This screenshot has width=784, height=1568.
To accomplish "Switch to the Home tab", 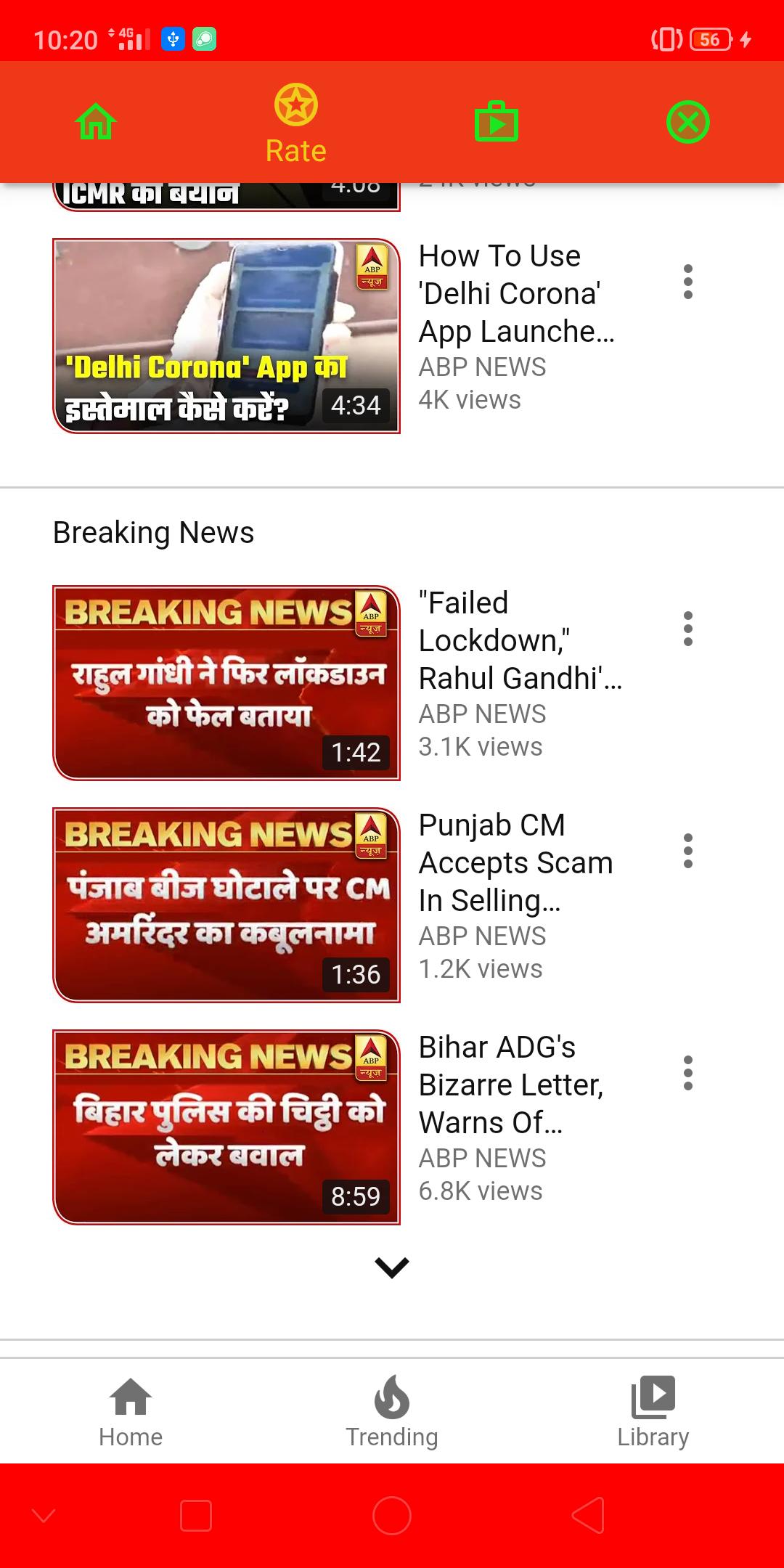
----------------
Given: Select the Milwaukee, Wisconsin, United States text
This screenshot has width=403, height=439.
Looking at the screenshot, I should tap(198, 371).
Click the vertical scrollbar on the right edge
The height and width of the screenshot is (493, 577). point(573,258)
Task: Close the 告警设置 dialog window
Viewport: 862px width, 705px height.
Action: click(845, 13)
----------------
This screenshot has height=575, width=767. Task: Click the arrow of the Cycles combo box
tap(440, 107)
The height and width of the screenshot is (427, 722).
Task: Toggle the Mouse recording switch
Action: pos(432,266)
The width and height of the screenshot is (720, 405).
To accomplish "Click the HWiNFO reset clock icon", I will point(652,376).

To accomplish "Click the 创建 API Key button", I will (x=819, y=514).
----------------
### Problem to solve
Every line above with the word "will" is to be copied out.

### Your response
To accomplish "Click the HWiNFO reset clock icon", I will point(652,376).
To accomplish "Click the 创建 API Key button", I will (x=819, y=514).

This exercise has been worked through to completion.